Toyota is one of many “official sponsors” of the New York Yankees so it should come as no surprise that the broadcast featured more than a few car pitches…but, of course, no mention of the car culture. After all, how can one enjoy our national pastime if forced to consider that the surreptitious cost of the automobile lifestyle is nearly $500 billion a year in the U.S. alone…much of that going support the waging of perpetual war to keep the world safe for petroleum?
The presence of David Ortiz from the Dominican Republic could’ve spurred a discussion of U.S. complicity in the overthrow of Juan Bosch … but it didn’t.
Of course, “God Bless America” was the seventh inning sing-a-long. Everyone stood and sang and blocked out the more than one million of our taxpayer dollars spent per minute on war.
When Bernie Williams came to the plate, our minds were not cluttered with thoughts of his native Puerto Rico as the world’s oldest colony.
Mike Mussina struck out the side and a kid in the stands pulled out his cell phone to tell a friend all about it. His conversation contained no mention of columbite-tantalite (a.k.a. “coltan”). Global demand for this common cell phone component is fueling war and environmental destruction in the Democratic Republic of Congo. Who knew?
Panamanian Mariano Rivera warmed up in the Yankee bullpen. Not a whisper was heard about the illegal 1989 American invasion of his homeland or the malevolent machinations behind the building the Panama Canal more than a century ago.
It takes an awful lot of denial just to exist in a society like ours.
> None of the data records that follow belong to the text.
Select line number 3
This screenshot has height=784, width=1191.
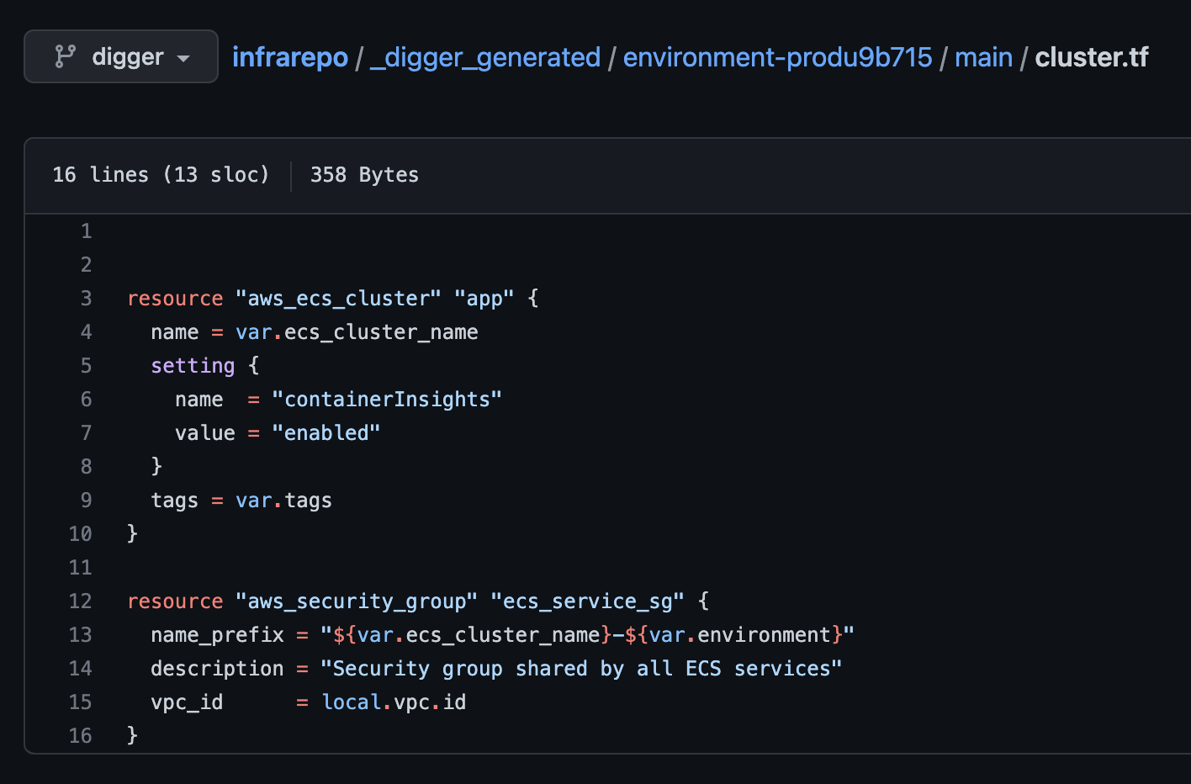[86, 299]
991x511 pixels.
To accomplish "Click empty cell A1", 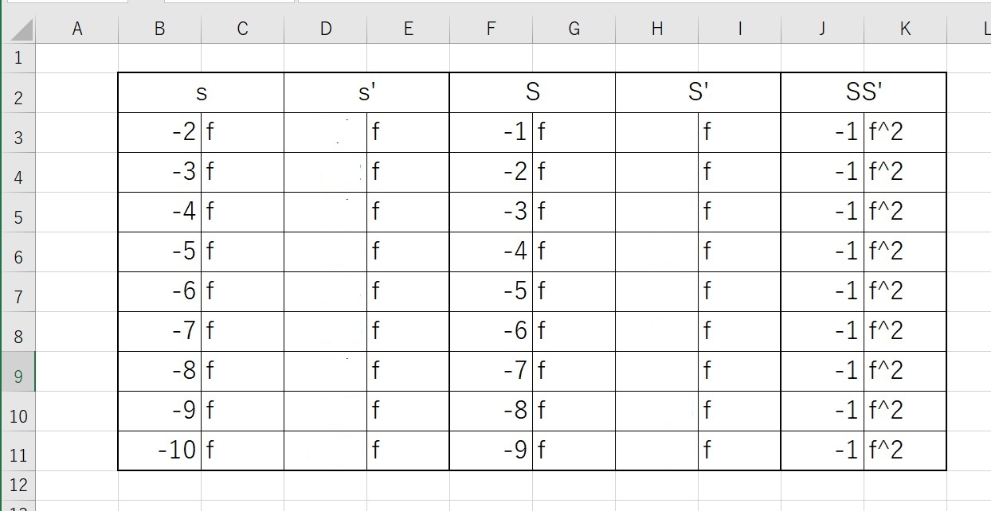I will [77, 58].
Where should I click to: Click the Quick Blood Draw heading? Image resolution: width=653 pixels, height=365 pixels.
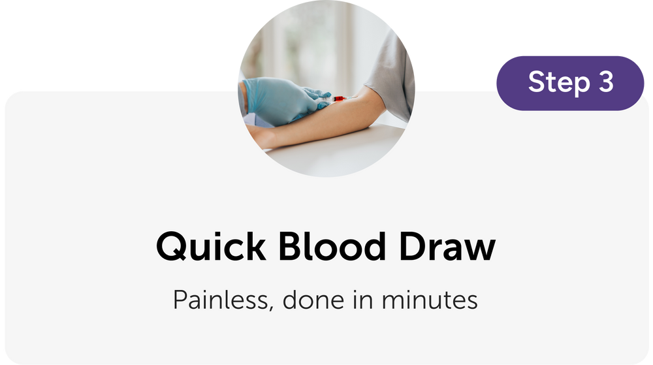pos(326,247)
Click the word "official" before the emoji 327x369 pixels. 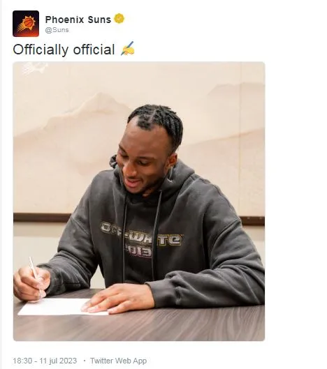coord(94,50)
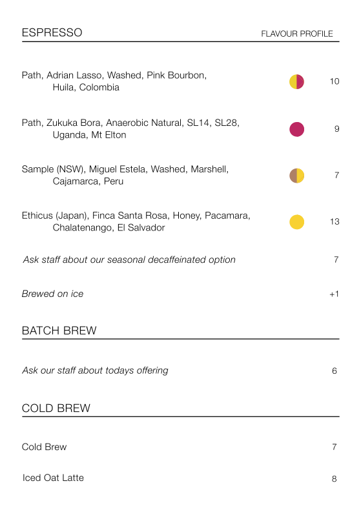Click the seasonal decaffeinated option line
This screenshot has width=361, height=512.
[x=129, y=260]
Look around: Those folks over there, yeah, the ones chowing down on stadium franks…they’re not thinking about factory farming, Their minds don’t seem distracted by the fact that the EPA considers 30 percent of all insecticides, 60 percent of all herbicides, and 90 percent of all fungicides to be carcinogenic, yet Americans spend about $7 billion on 21,000 different pesticide products each year.
That guy parked next to you in his SUV isn’t pondering the reality that the top one percent of Americans own wealth equal to the bottom 95 percent. That woman buying a Derek Jeter jersey doesn’t appear bothered by the 1200 citizens incarcerated each week or the 4000 new cases of cancer diagnosed each day or the 19 insect species becoming extinct each hour.
The Yankees pull off a double play…but 52 of the top 100 economies are the planet aren’t countries, they’re corporations.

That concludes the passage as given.